▶ Description of the task:
Retype the lines below word for word, beginning with the line that contains "You are a GUI" and ending after the line that contains "The height and width of the screenshot is (726, 1148).".

▶ Dataset excerpts:
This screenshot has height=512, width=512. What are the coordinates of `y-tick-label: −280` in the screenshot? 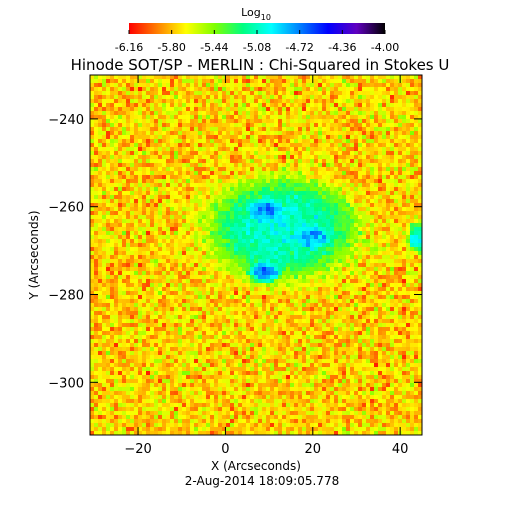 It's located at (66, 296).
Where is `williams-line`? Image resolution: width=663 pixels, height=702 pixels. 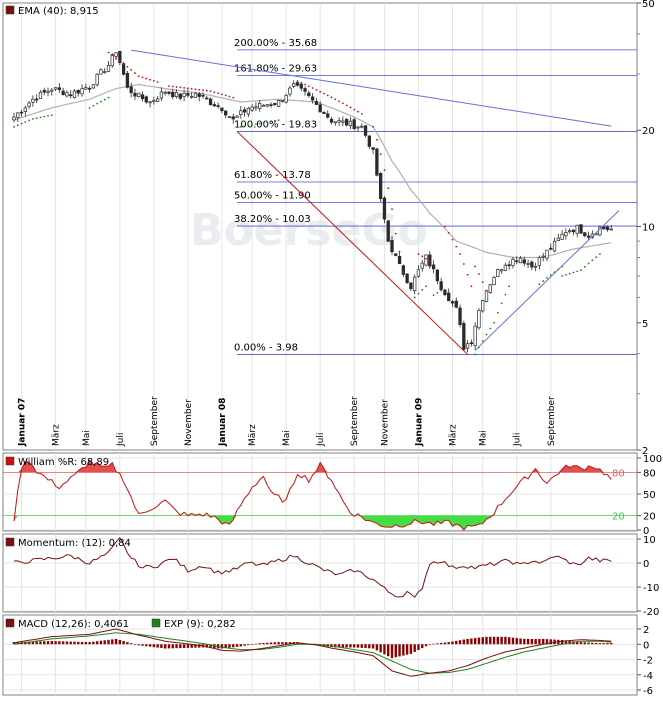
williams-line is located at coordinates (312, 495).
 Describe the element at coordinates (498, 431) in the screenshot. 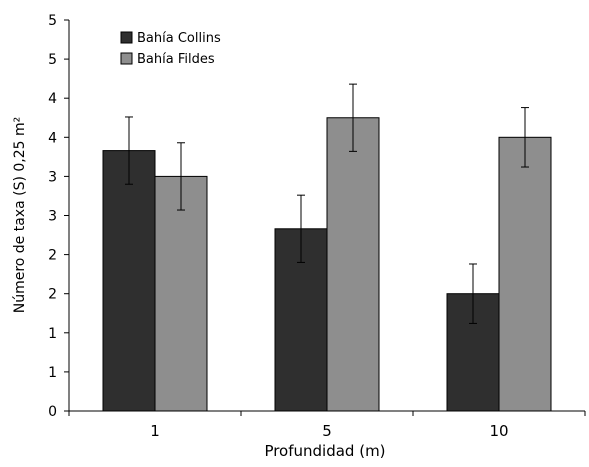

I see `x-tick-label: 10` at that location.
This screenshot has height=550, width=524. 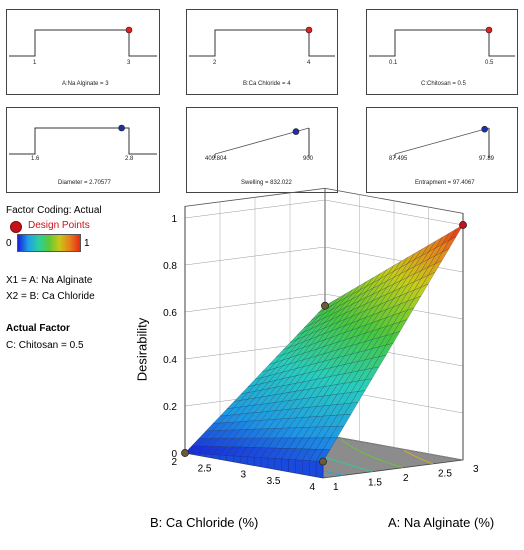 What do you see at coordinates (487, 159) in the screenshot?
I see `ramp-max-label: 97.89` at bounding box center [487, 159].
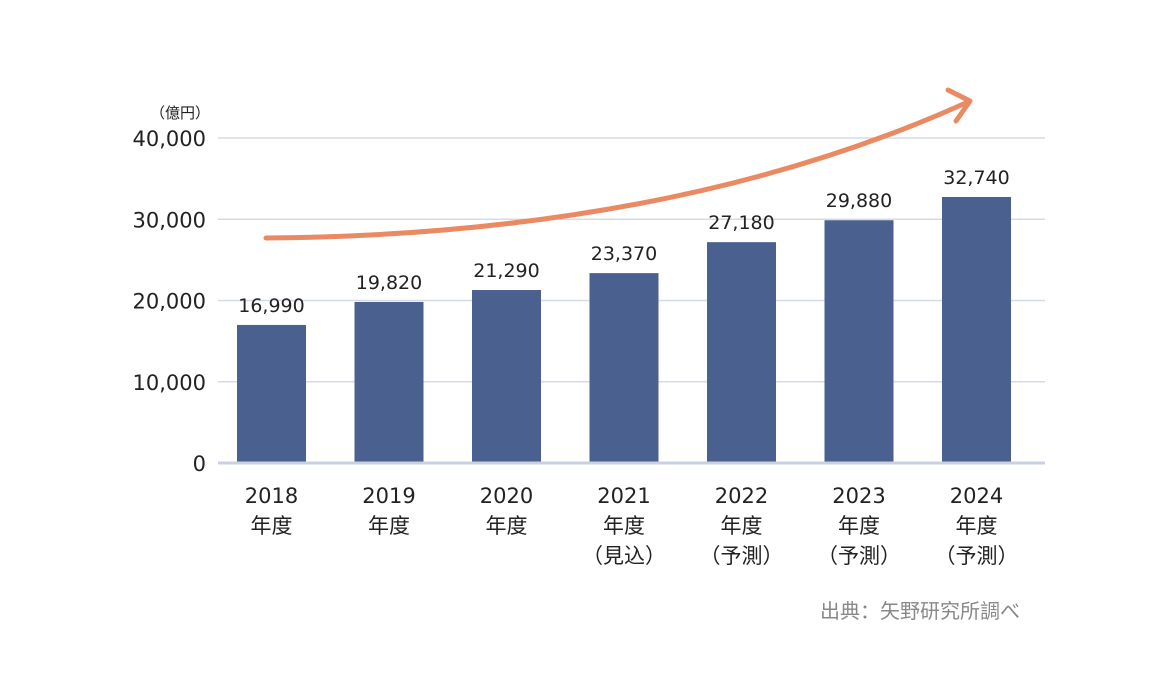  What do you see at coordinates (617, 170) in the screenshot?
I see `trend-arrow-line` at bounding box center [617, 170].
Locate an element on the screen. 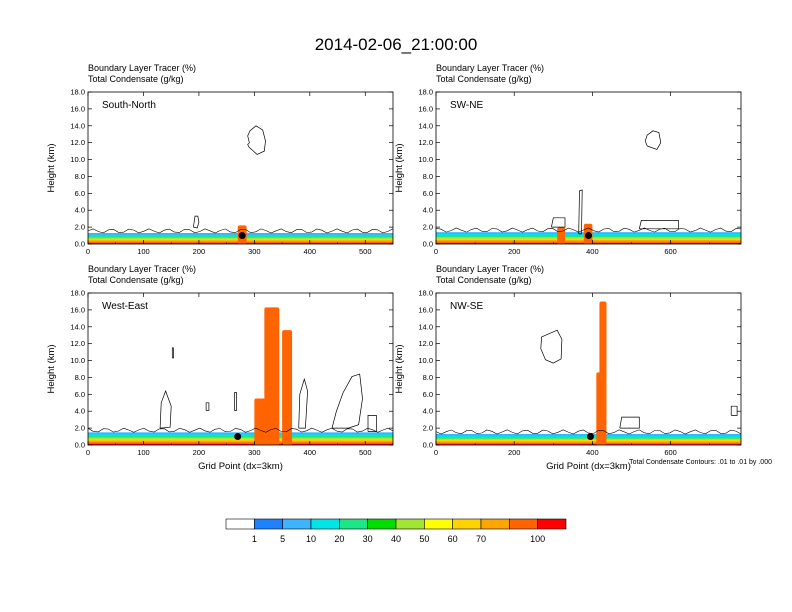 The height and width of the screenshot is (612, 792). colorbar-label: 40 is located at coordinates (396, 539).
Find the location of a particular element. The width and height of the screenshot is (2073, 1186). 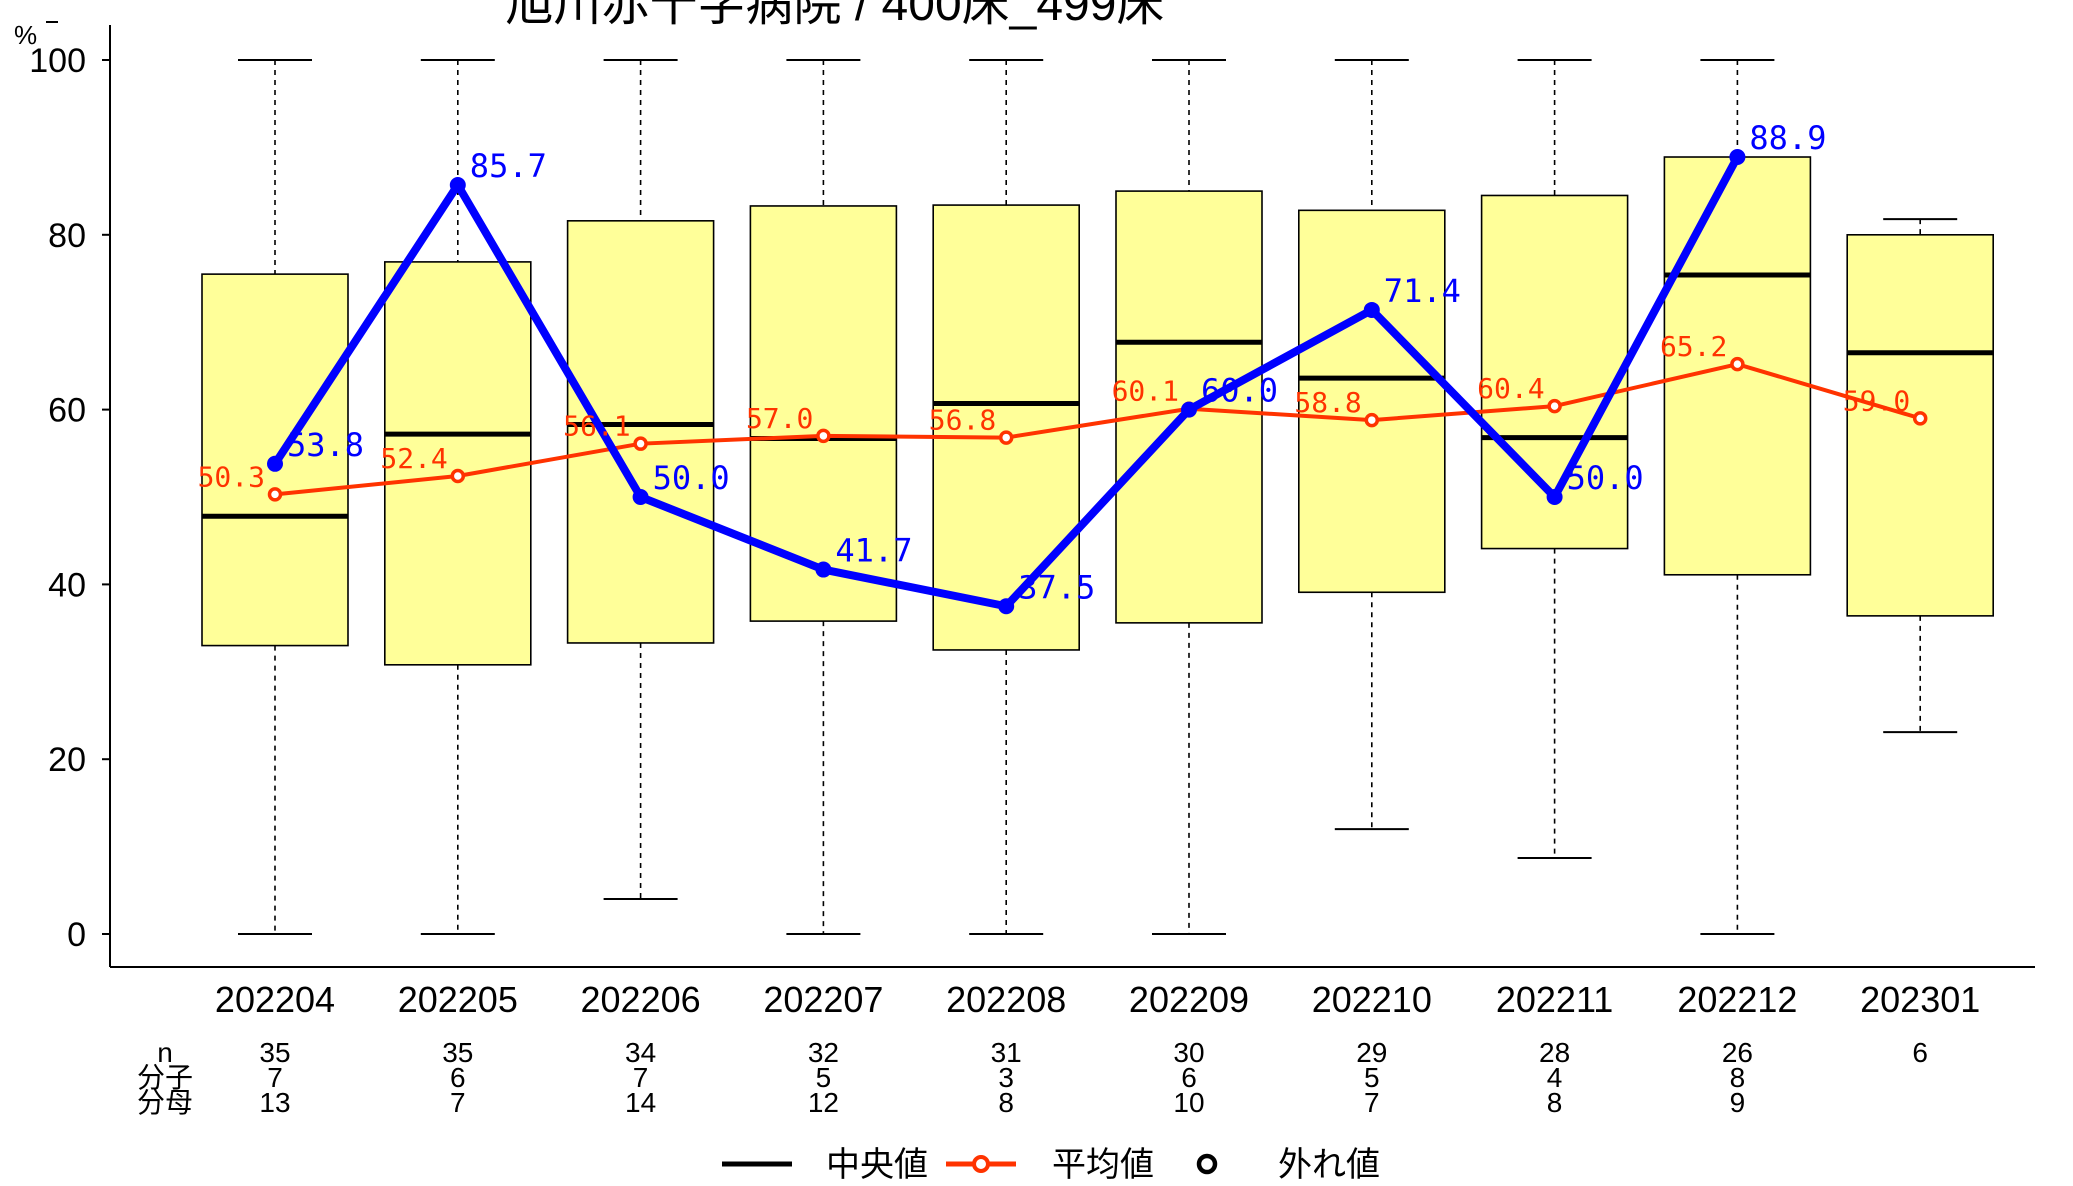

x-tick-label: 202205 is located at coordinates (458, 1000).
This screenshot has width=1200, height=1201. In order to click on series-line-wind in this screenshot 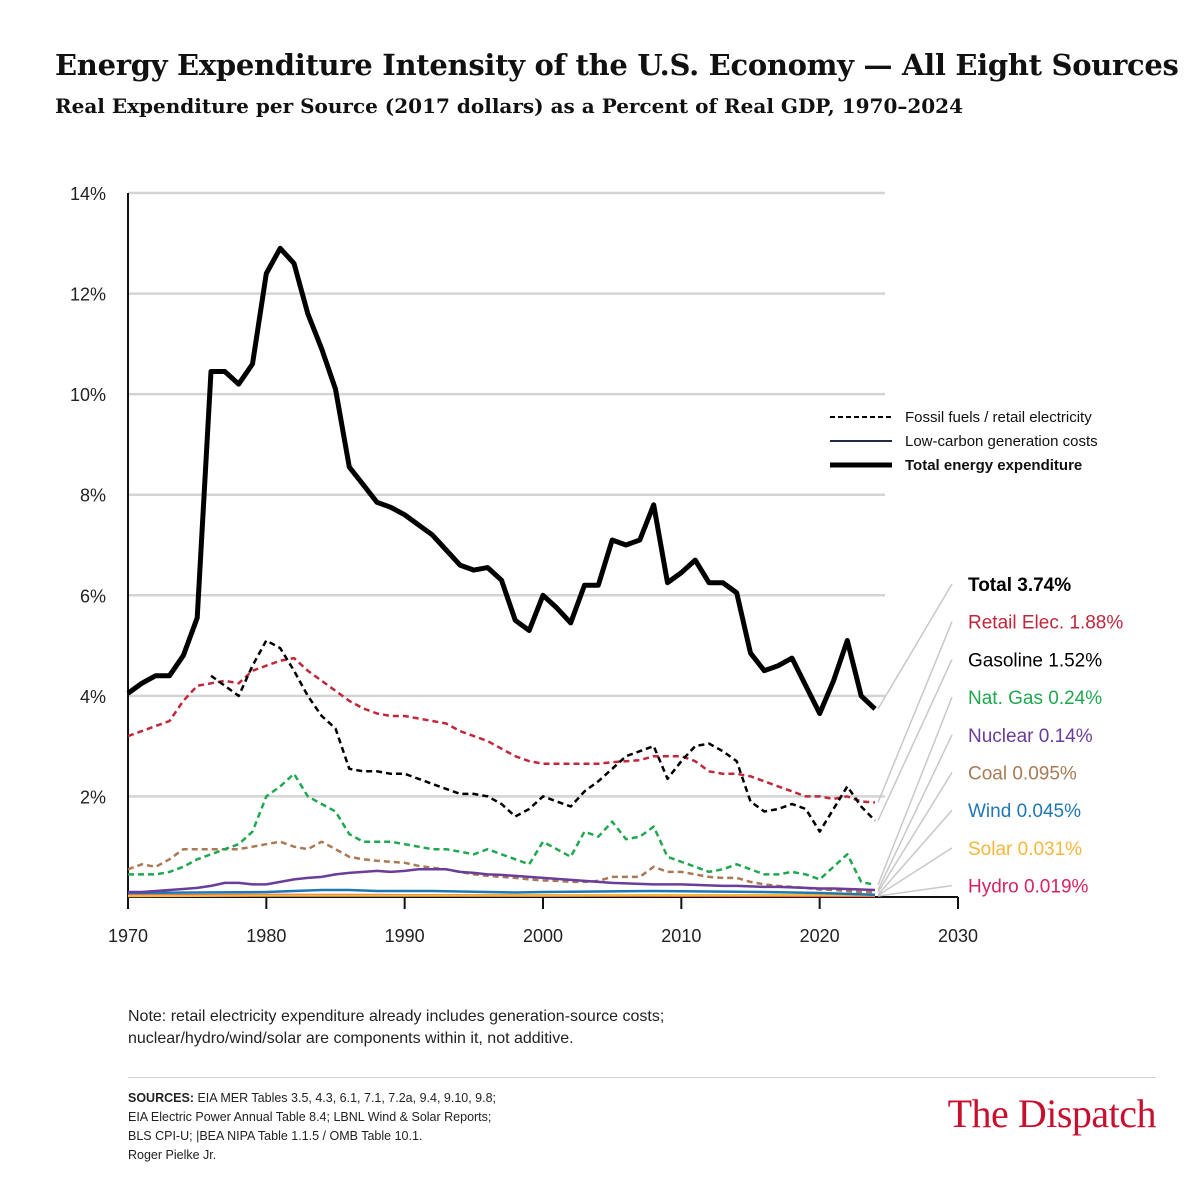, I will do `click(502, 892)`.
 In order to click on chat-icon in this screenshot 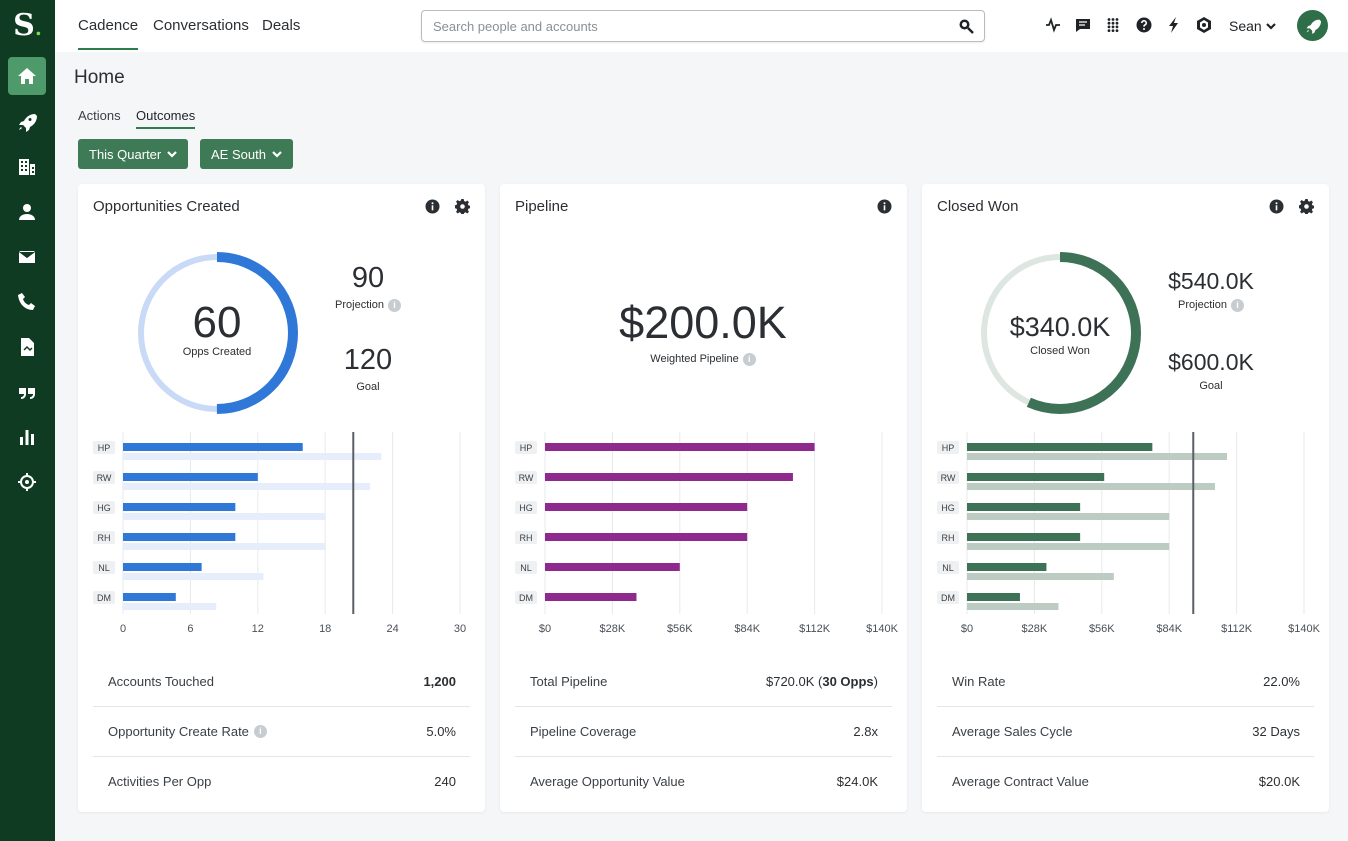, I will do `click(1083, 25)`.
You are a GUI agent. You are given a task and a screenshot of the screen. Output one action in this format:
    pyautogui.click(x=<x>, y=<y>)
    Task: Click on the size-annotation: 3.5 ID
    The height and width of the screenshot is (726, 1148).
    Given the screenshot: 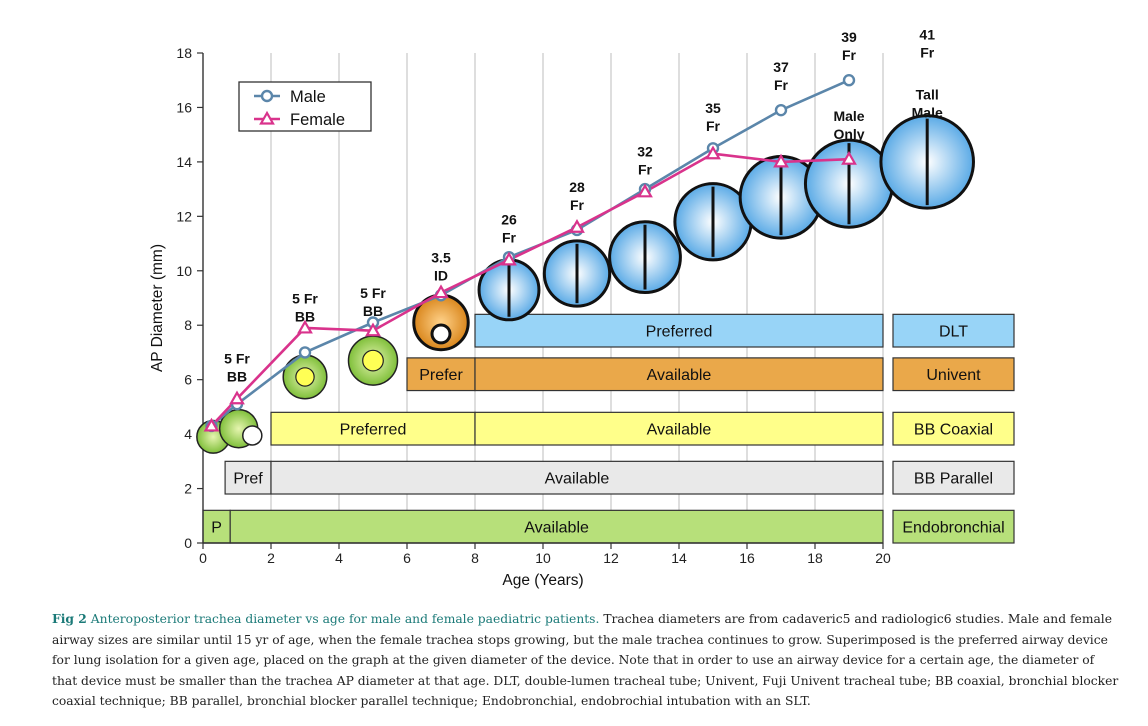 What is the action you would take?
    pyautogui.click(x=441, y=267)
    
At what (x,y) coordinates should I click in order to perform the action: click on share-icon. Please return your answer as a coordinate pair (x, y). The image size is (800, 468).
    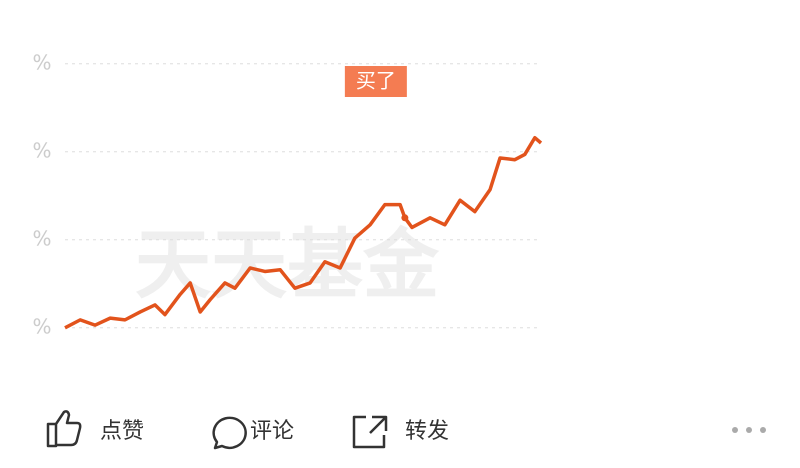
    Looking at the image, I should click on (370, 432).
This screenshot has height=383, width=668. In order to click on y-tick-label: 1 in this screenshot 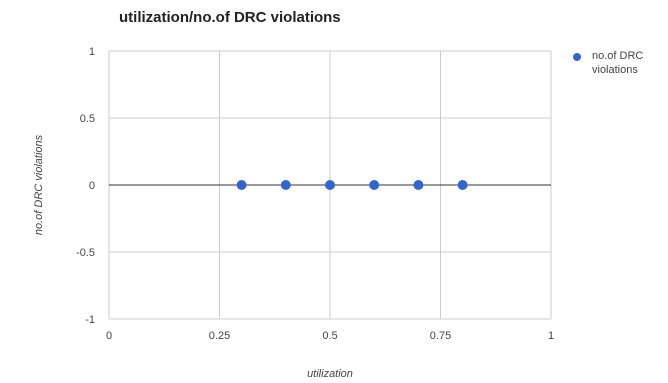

▶ Result of the task:
You are a GUI agent. You are given a task and a screenshot of the screen. Output one action in this format:
    pyautogui.click(x=<x>, y=<y>)
    Task: Click on the size-annotation: 3.5 ID
    The height and width of the screenshot is (726, 1148).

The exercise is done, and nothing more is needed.